## PROMPT
The lines to copy run from the one containing "This screenshot has" to the very end of the records; give them exactly, and only them, without pictures.

# # #

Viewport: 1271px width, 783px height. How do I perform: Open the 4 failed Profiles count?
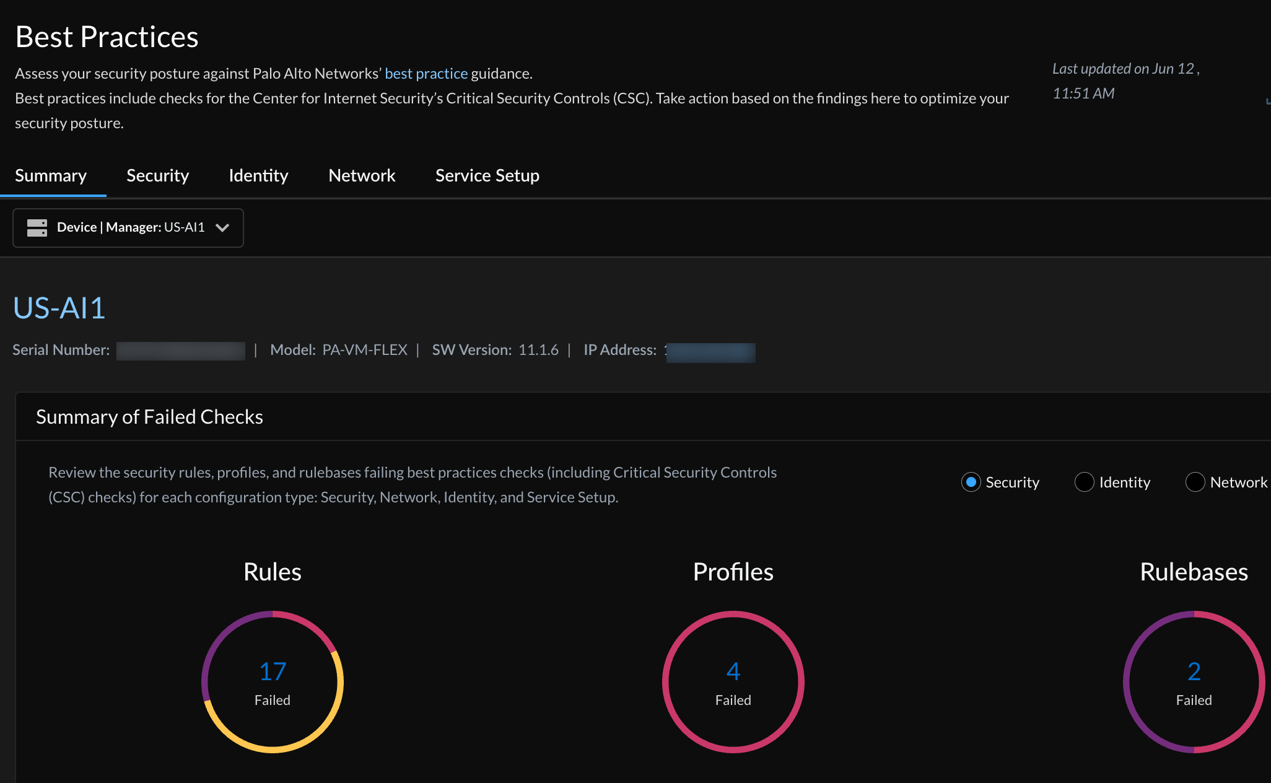[733, 671]
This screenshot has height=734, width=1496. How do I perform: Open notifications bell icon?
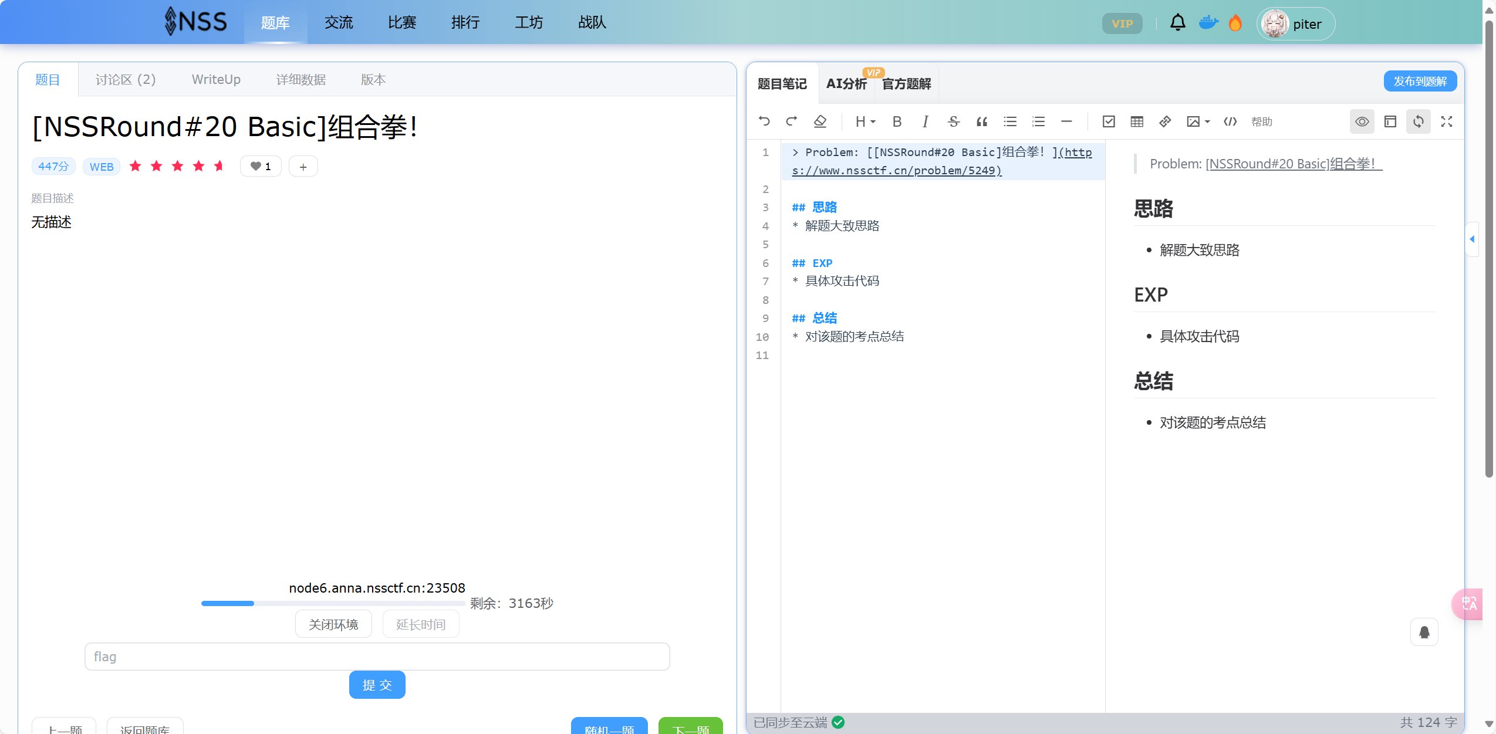1177,23
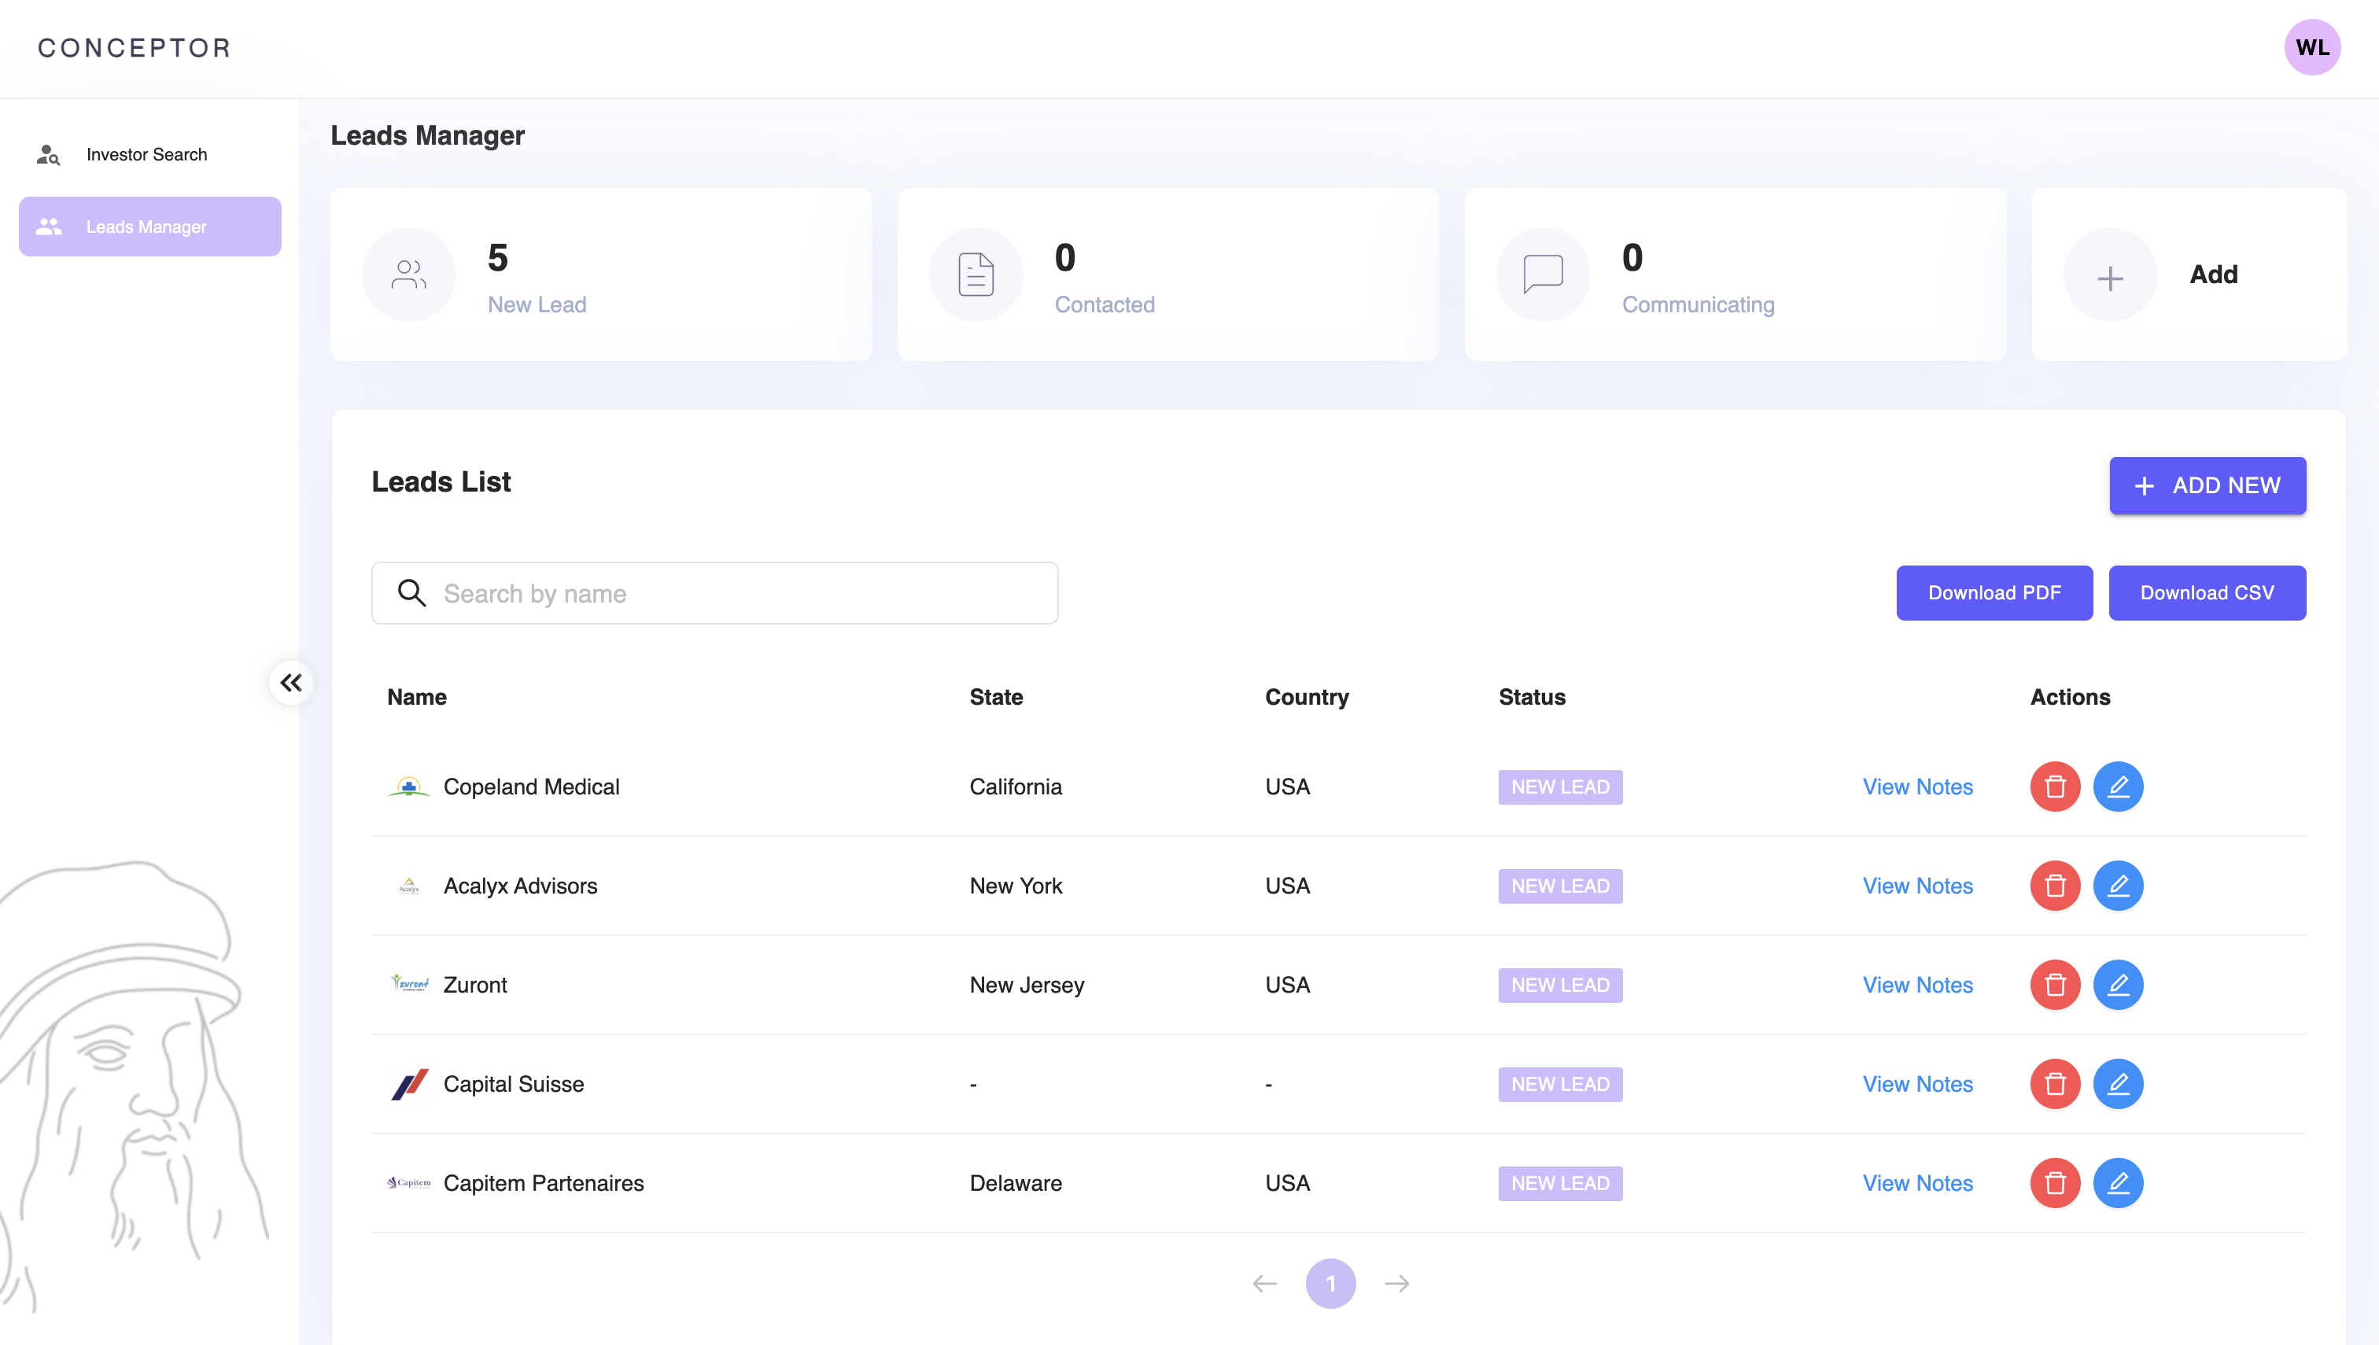Viewport: 2379px width, 1345px height.
Task: Download leads as PDF
Action: (1994, 592)
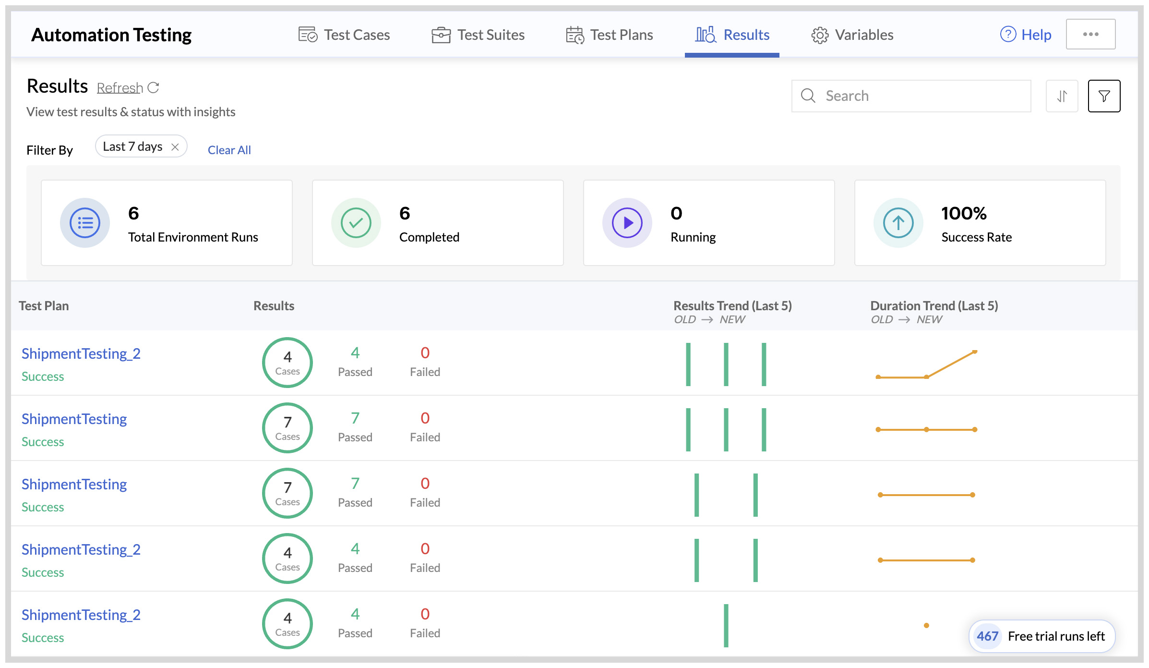The height and width of the screenshot is (668, 1149).
Task: Click inside the Search field
Action: [x=910, y=96]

# # #

## SOLVED EXERCISE
This screenshot has height=734, width=1496. How do I perform: Open notifications bell icon?
1177,23
Viewport: 2379px width, 1345px height.
Task: Download leads as PDF
Action: (1994, 592)
The height and width of the screenshot is (668, 1149).
Task: Click inside the Search field
Action: [x=910, y=96]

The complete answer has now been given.